Ingredients:
- 2 lbs frozen homestyle meatballs
- 20 oz canned pineapple chunks in 100% juice
- 1 large green bell pepper
- 1 large red bell pepper
- 0.5 large red onion
- 1 cup grape jelly
- 0.75 cup chili sauce
- 0.25 cup light brown sugar
- 3 tbsp rice vinegar
- 1 tbsp soy sauce
- 1 tsp fresh ginger
- 2 cloves garlic
Instructions:
- Combine 1 cup grape jelly and 0.75 cup chili sauce in a bowl. Note: Whisking first prevents jelly clumps in the final dish.
- Stir in 0.25 cup brown sugar, 3 tbsp rice vinegar, 1 tbsp soy sauce, and the juice from the pineapple can.
- Add 1 tsp grated ginger and 2 cloves minced garlic to the sauce.

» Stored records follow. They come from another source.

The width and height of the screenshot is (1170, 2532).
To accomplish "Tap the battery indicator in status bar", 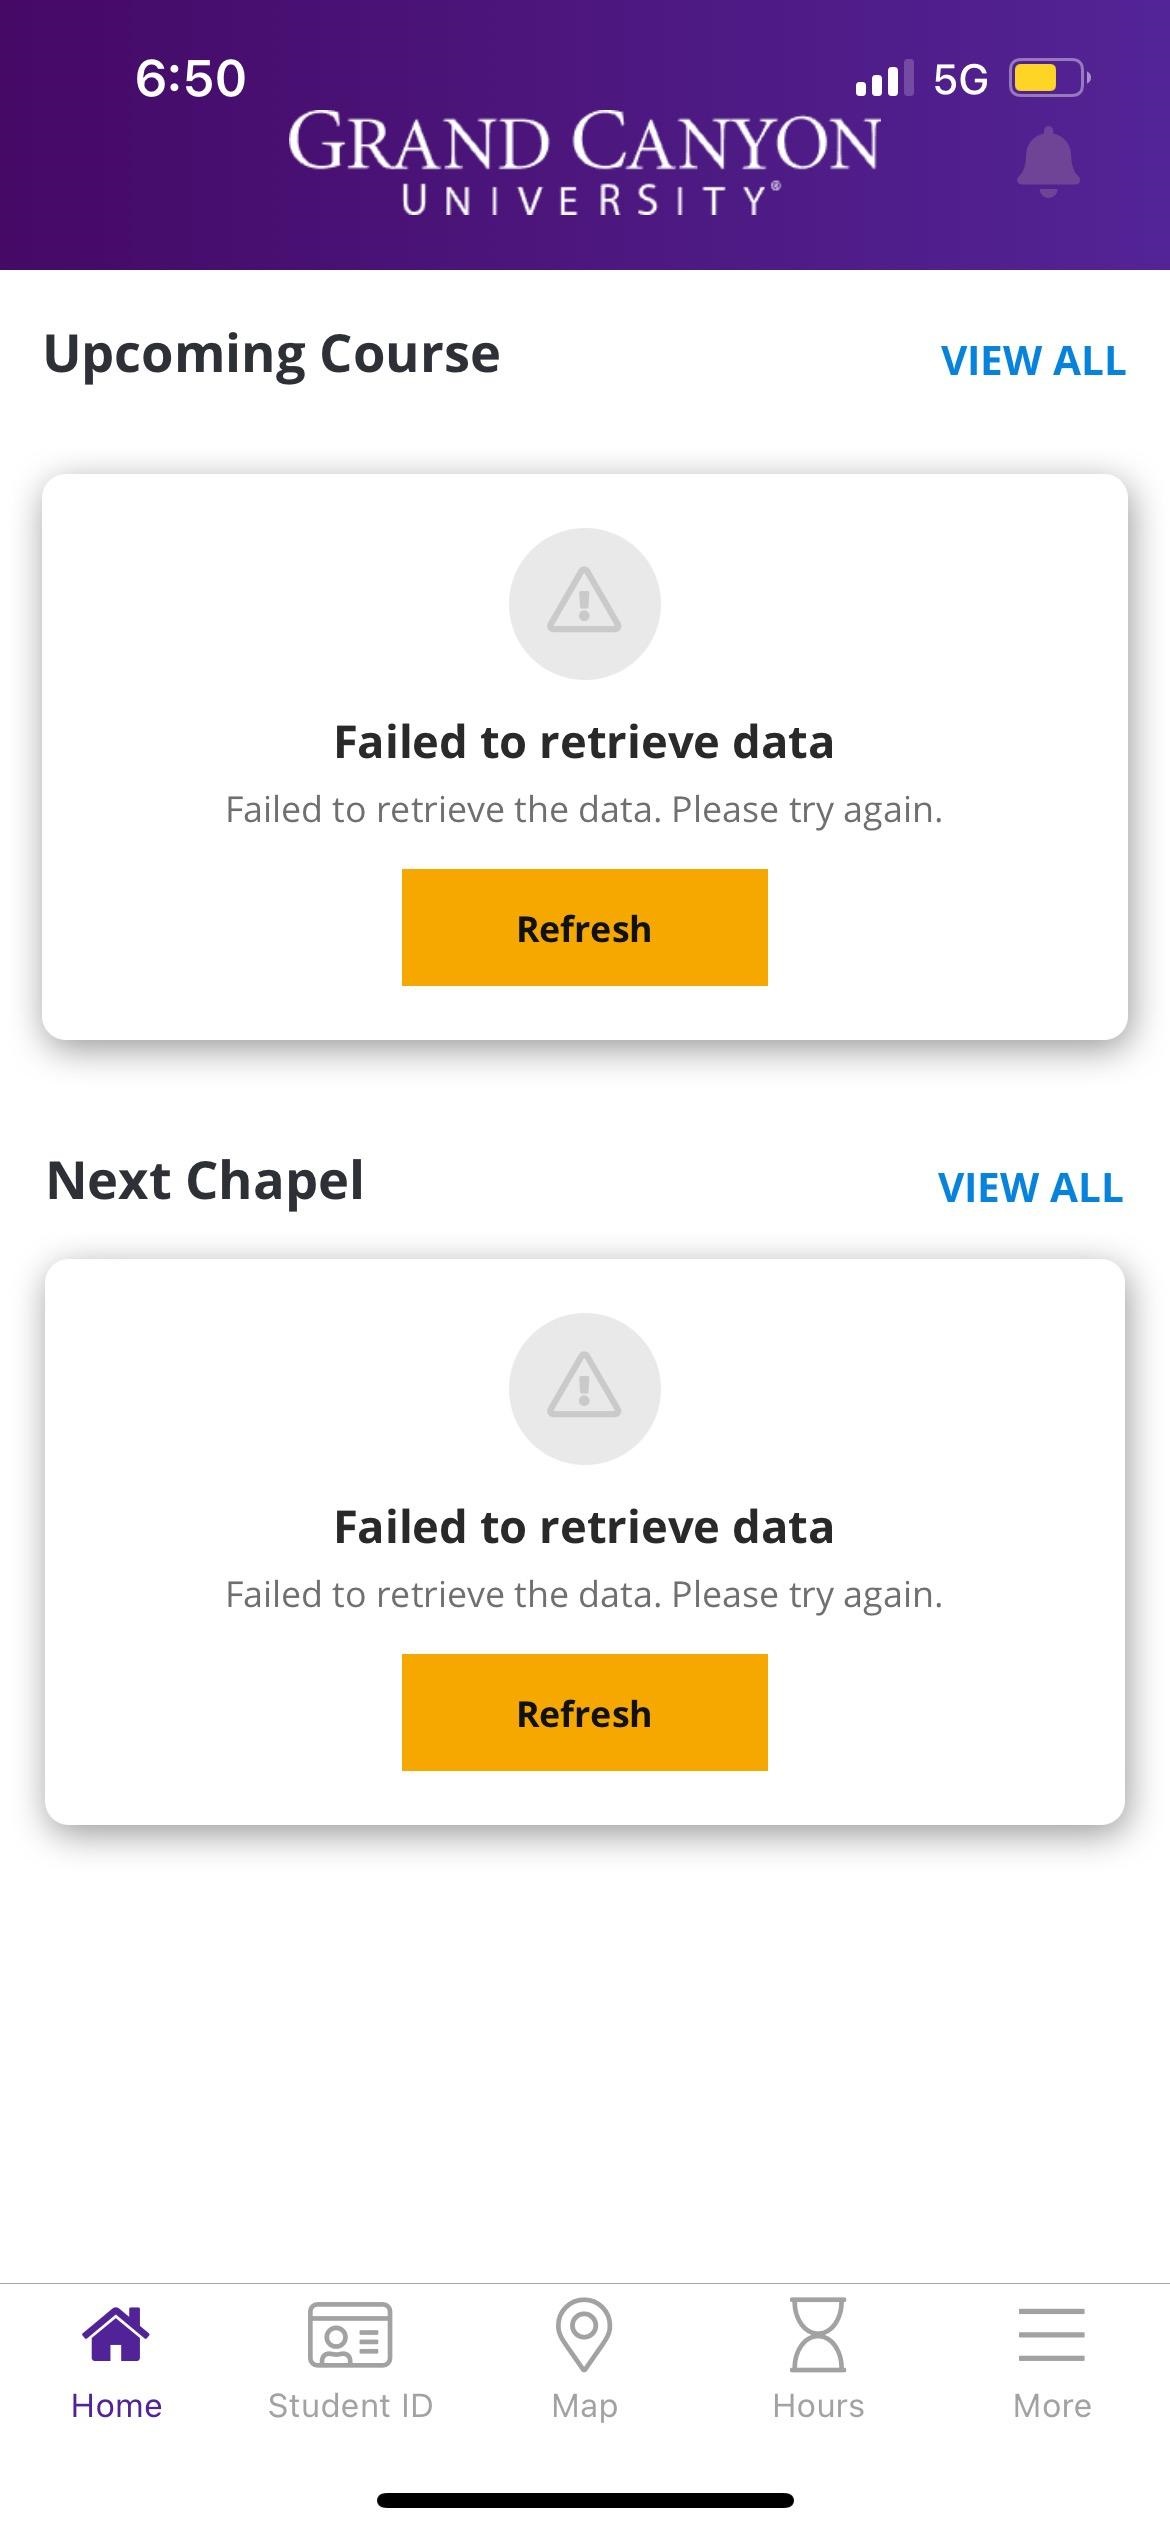I will point(1050,78).
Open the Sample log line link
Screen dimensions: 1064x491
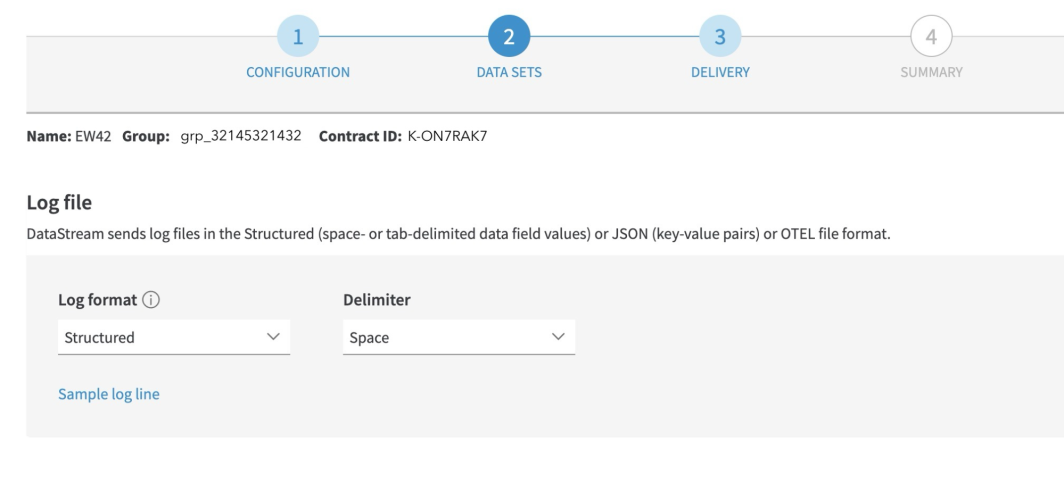click(109, 394)
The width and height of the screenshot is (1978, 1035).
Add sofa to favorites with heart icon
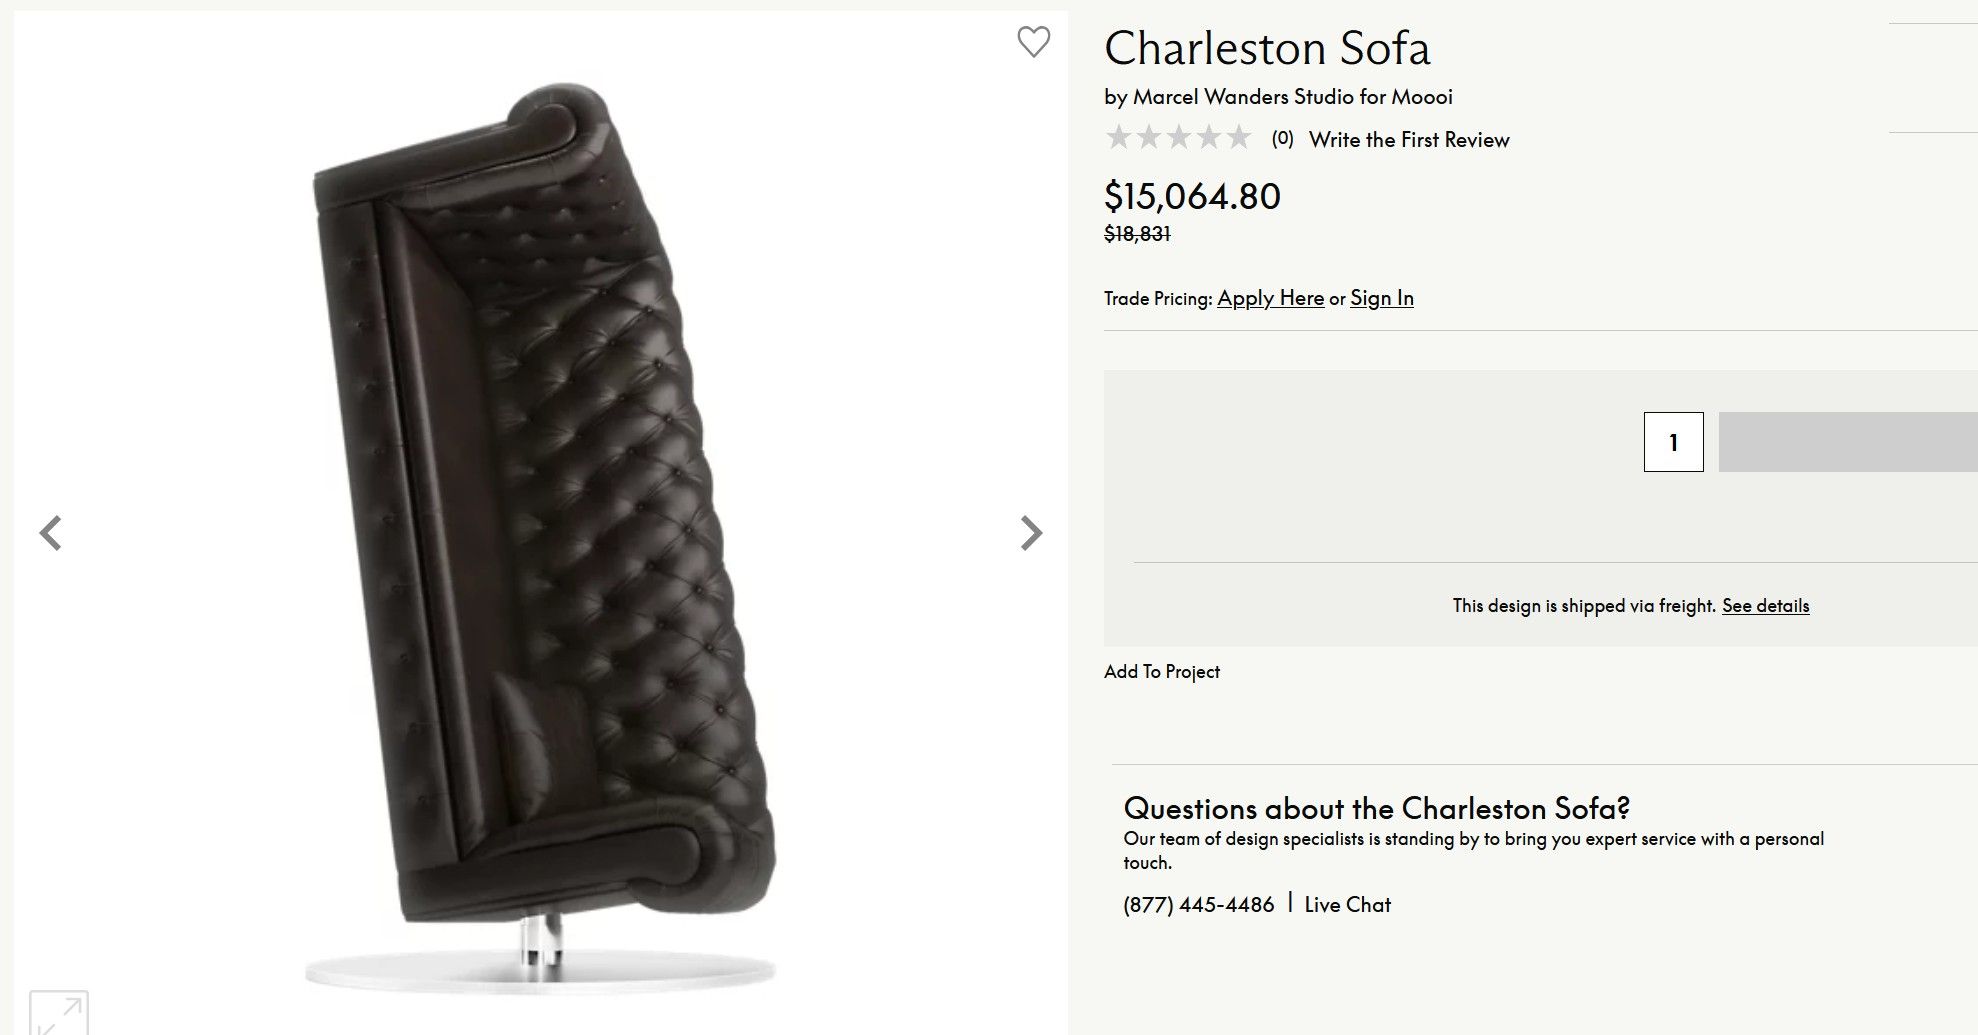[x=1033, y=42]
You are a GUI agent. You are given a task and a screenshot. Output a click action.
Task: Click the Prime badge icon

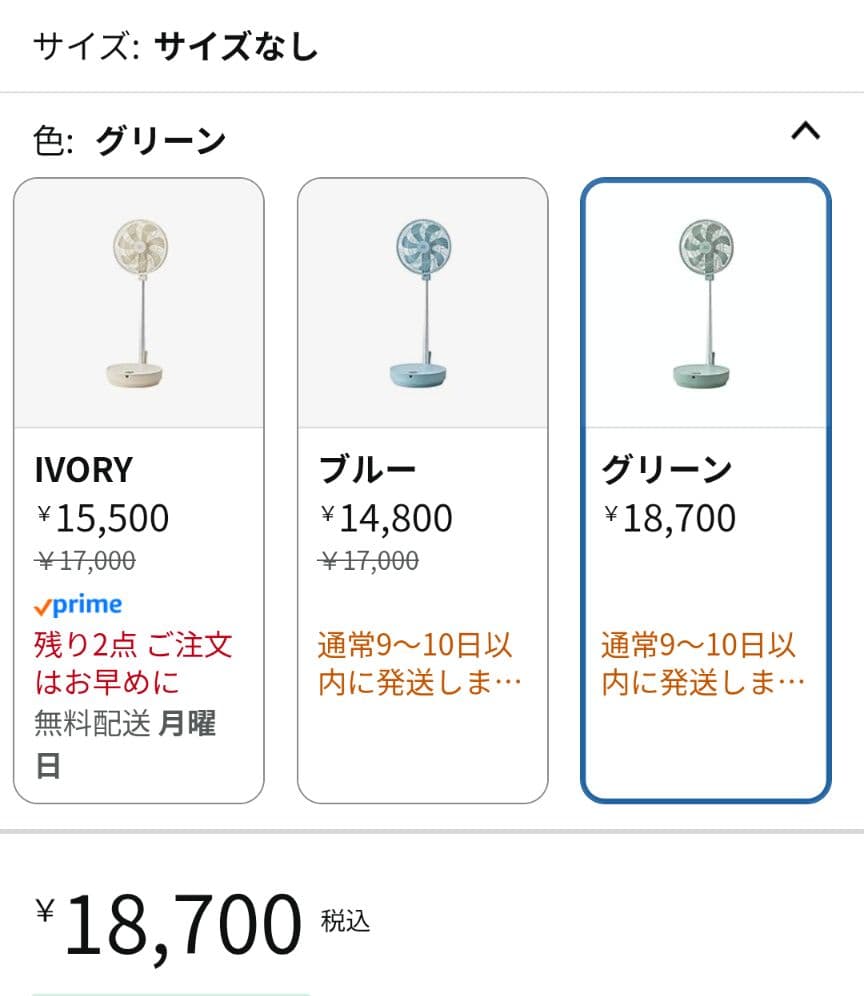pyautogui.click(x=78, y=605)
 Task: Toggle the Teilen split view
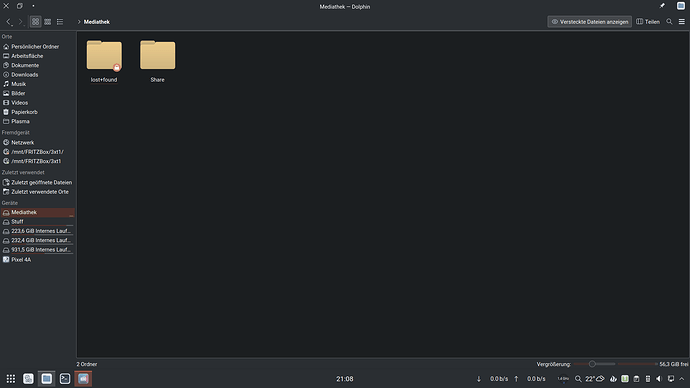648,22
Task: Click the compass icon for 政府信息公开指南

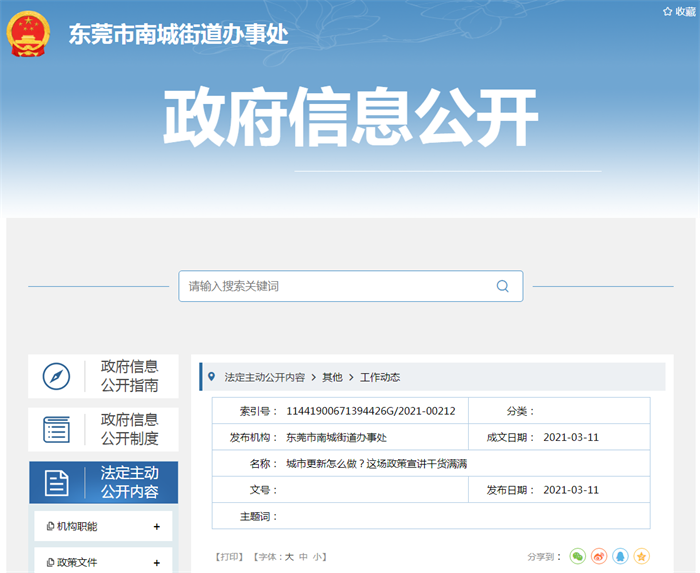Action: (57, 377)
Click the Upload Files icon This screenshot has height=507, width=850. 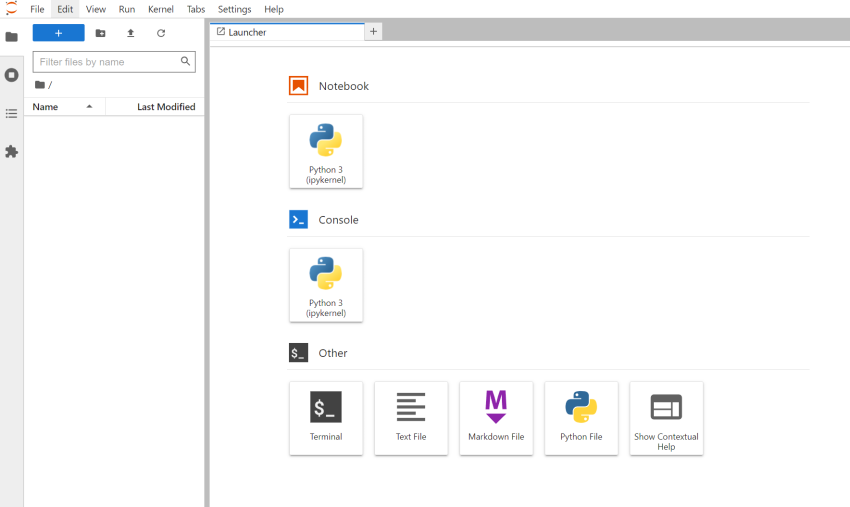[x=130, y=33]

- Place 2 lbs frozen meatballs into the bottom of the crock.
- Spread the chopped green and red peppers, plus the red onion petals, over the meatballs.
- Scatter the 20 oz of pineapple chunks evenly across the top.
- Drizzle the whisked sauce over everything until every meatball is glistening.
- Cover and cook on Low for 4 hours. Note: High for 2 hours also works if you're in a rush.
- Gently fold the ingredients 30 minutes before serving until the sauce is glossy and thick.
- Look for the sauce to be bubbling and the peppers to be tender crisp.